Meriwether: We’ve both described ourselves as loners, and one of the reasons we work well together is that we allow each other space. We have our own interests and lives outside of our relationship. When we’re together, especially when we’re on vacation and removed from everything, we can relax and just enjoy being together. When we’re apart, we talk every day, even if it’s just to say hi.

Are you romantic?

Meriwether: I can be, but it’s in the little things. When Jack is coming home from a trip, I make sure his favorite foods are in the kitchen. I might spend all day trying to find something he’s looking for, like a hard to find bottle of wine or go to eight stores looking for an ingredient he needs for a recipe. I’m always there for him, but I don’t go for the flowers and chocolates brand of romance. Neither does he.

Slomovits: I think romance is the wrong word, especially when you’ve been together as long as we have. When you first get together it’s all passion and romance, and then later you get down to reality. You have to. And then you have your life together and that is what’s important.

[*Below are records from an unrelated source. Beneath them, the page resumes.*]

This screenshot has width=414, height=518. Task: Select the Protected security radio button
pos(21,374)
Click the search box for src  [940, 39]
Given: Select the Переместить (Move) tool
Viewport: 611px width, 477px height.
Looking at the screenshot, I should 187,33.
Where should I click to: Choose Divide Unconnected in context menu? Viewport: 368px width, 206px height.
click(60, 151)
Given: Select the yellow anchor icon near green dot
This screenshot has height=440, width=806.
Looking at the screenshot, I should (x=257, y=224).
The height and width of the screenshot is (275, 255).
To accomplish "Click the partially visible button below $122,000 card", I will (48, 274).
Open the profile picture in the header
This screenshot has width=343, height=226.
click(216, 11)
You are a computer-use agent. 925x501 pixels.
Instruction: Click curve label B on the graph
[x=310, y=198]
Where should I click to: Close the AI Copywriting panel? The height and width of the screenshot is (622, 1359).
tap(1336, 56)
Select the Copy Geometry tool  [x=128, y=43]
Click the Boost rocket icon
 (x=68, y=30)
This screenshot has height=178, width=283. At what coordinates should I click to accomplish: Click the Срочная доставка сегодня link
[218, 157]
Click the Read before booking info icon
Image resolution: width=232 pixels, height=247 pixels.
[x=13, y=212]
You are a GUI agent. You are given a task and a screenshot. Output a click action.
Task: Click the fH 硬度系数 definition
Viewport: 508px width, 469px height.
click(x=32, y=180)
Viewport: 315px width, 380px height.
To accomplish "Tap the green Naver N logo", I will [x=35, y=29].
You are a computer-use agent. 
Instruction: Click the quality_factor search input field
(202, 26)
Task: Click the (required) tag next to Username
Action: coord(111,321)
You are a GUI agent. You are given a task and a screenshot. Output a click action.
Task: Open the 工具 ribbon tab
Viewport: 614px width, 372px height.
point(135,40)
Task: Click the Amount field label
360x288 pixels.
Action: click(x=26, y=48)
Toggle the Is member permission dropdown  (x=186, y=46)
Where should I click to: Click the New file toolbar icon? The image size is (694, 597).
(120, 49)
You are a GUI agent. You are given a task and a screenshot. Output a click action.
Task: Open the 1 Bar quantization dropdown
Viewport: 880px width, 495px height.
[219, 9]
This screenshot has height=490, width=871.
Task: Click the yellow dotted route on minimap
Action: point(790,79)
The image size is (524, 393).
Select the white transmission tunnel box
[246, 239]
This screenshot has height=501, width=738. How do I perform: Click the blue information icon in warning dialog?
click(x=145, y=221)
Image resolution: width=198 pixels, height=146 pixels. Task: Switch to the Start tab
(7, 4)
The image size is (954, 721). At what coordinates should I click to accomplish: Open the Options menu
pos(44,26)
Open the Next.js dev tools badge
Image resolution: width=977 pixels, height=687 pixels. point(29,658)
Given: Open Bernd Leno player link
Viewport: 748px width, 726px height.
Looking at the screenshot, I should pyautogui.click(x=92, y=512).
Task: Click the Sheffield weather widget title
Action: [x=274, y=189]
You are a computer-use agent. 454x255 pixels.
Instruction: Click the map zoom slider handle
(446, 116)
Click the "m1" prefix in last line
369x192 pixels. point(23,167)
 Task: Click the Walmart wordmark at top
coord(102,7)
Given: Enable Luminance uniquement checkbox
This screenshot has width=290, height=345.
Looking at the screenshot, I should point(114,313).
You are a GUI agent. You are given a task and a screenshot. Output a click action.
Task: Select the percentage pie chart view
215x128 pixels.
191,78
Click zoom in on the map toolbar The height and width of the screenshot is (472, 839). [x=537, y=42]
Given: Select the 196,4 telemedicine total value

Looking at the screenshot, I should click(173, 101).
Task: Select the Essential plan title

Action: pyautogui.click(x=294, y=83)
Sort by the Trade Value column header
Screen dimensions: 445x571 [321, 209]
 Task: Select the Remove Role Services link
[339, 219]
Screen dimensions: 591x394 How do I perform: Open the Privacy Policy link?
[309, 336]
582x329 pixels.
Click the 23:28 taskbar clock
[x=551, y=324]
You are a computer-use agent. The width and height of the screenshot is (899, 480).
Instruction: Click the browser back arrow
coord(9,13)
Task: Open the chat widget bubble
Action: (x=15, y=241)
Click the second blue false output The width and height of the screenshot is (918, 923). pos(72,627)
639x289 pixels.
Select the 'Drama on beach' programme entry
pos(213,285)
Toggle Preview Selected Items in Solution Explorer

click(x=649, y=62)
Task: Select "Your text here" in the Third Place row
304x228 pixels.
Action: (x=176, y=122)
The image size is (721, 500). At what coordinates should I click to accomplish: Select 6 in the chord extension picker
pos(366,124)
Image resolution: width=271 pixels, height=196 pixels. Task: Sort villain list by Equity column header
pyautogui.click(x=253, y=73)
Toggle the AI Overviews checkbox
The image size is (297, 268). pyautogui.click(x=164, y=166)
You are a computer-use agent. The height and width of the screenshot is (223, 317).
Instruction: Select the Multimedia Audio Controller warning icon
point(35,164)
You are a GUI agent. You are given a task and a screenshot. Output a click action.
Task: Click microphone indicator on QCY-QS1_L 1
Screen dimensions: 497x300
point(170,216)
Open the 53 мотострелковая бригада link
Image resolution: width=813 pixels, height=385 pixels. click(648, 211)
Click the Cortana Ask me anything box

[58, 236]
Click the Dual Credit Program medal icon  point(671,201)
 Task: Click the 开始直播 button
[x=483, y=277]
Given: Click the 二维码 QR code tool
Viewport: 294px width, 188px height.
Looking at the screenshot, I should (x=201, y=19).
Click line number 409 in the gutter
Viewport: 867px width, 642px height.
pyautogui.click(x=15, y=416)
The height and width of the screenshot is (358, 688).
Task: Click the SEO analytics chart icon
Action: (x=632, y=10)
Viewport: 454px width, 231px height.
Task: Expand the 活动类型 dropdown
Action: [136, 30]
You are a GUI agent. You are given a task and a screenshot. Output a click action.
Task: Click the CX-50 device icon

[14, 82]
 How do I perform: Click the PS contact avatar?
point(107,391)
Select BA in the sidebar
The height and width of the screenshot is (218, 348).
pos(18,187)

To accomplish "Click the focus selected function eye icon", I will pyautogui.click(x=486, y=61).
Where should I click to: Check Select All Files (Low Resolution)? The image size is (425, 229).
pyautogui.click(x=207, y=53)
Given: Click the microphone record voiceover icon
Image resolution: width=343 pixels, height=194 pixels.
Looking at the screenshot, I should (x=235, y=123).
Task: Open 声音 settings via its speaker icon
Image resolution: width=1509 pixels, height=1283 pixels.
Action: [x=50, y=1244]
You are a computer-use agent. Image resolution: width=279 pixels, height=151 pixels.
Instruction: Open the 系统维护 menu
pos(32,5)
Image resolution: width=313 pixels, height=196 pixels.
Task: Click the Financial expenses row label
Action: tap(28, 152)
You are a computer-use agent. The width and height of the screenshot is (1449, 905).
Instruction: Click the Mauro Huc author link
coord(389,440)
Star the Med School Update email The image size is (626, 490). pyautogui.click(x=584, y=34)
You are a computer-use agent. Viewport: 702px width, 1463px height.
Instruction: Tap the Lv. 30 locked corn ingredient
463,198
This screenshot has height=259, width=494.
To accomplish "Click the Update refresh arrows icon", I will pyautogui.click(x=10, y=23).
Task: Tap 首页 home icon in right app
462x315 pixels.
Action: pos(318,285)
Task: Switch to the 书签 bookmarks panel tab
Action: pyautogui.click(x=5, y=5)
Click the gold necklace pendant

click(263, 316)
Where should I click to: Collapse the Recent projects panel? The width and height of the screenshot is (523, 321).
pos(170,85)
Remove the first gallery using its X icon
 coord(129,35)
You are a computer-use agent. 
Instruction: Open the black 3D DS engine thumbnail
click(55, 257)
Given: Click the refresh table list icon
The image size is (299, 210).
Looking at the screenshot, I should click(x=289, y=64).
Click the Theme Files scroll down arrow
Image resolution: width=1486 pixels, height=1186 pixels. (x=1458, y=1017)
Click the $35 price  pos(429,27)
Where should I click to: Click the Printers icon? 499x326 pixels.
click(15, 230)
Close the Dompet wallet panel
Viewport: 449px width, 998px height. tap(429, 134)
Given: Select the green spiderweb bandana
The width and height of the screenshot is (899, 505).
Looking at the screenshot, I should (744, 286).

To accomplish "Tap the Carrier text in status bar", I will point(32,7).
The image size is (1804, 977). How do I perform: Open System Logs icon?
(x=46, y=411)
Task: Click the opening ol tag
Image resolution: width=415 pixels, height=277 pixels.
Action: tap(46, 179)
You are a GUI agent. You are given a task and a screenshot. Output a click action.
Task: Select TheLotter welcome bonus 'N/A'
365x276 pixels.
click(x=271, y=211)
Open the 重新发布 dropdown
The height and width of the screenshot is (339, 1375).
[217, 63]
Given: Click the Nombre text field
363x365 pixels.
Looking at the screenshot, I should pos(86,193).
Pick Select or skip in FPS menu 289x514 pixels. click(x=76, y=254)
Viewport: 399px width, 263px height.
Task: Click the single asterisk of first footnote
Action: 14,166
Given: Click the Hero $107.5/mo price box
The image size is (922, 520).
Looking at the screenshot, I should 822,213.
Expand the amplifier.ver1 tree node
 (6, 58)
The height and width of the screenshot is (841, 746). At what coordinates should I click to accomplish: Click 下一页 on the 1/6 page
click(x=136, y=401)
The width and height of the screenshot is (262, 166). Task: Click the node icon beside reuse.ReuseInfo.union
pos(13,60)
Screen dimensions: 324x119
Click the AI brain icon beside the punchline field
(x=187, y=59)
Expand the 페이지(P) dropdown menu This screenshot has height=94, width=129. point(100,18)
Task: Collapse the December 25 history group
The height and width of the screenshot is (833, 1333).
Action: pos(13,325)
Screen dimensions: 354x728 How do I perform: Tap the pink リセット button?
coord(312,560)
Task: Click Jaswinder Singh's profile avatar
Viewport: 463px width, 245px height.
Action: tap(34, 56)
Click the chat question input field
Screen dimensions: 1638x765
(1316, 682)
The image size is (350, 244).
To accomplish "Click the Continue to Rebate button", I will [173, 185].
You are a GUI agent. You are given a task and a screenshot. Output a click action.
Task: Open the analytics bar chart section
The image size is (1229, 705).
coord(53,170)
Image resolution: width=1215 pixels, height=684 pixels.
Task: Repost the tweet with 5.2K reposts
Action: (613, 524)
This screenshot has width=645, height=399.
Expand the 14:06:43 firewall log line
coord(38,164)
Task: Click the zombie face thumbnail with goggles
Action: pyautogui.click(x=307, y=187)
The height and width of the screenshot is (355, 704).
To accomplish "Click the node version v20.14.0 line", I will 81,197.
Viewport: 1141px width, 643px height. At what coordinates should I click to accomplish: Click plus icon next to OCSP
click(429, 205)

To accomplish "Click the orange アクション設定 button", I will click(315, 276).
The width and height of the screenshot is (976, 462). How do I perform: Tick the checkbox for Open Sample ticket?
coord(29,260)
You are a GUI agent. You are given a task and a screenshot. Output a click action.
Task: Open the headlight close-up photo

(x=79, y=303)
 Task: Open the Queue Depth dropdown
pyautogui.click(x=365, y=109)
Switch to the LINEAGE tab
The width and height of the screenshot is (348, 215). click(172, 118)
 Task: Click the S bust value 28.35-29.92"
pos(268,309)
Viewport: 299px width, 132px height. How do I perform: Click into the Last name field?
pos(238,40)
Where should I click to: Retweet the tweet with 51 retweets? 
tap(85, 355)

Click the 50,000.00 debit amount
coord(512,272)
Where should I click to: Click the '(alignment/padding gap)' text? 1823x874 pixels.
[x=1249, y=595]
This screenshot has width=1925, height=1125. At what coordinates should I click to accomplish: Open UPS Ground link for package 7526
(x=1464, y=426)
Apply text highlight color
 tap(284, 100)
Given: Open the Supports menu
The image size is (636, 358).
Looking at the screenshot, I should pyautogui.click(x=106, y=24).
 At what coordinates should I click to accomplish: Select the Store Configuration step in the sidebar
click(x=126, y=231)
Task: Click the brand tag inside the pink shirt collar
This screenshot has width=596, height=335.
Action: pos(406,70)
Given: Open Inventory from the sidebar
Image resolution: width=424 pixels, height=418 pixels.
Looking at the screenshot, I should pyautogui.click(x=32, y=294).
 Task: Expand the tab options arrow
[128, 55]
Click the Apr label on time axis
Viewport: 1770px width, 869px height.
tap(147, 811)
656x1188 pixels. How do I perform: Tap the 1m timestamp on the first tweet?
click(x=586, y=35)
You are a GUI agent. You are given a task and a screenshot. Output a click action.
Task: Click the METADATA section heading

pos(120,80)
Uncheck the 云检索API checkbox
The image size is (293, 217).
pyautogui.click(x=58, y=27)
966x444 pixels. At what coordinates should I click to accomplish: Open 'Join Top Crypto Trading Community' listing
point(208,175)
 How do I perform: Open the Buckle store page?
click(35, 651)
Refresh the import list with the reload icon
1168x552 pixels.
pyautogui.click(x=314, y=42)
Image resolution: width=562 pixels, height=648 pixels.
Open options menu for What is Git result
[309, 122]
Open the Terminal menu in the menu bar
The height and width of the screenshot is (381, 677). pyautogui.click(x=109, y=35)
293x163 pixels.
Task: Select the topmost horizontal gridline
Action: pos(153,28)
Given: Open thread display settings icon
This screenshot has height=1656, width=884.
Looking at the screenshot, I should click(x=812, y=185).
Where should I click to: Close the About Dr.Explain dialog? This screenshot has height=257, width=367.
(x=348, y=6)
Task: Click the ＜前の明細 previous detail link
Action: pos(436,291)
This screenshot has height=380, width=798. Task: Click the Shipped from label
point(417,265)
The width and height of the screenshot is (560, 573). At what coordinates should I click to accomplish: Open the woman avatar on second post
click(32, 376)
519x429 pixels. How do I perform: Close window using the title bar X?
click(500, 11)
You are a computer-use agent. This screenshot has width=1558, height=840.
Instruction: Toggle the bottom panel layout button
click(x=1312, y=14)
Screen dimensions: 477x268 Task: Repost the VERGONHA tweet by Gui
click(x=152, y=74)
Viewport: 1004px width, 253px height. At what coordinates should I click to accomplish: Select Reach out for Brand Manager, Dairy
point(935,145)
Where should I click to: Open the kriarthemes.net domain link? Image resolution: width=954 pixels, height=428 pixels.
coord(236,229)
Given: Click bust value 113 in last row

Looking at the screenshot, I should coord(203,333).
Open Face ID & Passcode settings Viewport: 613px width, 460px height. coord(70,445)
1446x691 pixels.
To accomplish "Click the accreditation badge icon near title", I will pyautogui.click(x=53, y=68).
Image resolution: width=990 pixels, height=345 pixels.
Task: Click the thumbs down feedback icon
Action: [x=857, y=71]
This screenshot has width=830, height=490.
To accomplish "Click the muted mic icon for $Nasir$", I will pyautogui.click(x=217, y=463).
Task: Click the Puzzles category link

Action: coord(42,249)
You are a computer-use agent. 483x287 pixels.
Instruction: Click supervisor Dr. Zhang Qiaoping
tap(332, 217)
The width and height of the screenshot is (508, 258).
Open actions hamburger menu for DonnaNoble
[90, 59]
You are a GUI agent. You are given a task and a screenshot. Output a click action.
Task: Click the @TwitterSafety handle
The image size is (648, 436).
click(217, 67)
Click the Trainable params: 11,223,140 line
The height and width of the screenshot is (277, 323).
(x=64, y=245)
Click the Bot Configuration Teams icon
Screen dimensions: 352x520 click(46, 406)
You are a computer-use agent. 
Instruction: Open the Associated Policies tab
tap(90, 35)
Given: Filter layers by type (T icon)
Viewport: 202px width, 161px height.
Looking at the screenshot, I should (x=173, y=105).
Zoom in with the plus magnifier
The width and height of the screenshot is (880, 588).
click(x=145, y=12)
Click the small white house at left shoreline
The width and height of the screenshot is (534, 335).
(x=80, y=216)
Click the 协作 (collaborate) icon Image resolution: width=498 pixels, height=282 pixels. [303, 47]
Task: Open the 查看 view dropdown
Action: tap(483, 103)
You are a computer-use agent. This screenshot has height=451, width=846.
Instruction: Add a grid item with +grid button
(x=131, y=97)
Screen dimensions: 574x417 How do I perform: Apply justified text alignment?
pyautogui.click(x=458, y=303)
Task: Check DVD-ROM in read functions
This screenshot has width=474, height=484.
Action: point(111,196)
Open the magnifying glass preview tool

You both travel extensively. What do you look for in a destination?

Slomovits: Something new to experience, some place I’ve never been before. Right now my favorite city is Amsterdam, it’s a beautiful city, but much smaller than I expected. I was able to walk the whole city in one day.

Meriwether: I like remote and exotic. One of my favorite trips is when Jack brought me back to Ireland for my birthday. I’d been there as a kid visiting family, and it left such an impression on me that I always wanted to return. We rented a small house in the middle of Galway County, where our only neighbors for a mile were sheep. All we did for a few days was drive around the country, it was winter and it felt like we were the only ones on the road. I wrote a short story about our trip for Jack, which gave a perfect snapshot of our relationship. I should be appearing in print shortly.

What is your domestic life like?

Slomovits: I cook, he cleans.

Meriwether: Jack has an open schedule, I have a 9 to 5. He ends up doing the lion’s share of the chores, and I take care of everything while he’s traveling. He’s a great cook, I do the washing up.

Using five words, describe each other.

Slomovits: Nurturing, deer-caught-in-the-headlights, artistic, stubborn, and more talented than he admits to.

Meriwether: Imaginative, driven to succeed, charismatic, protective, and an incredibly gifted photographer.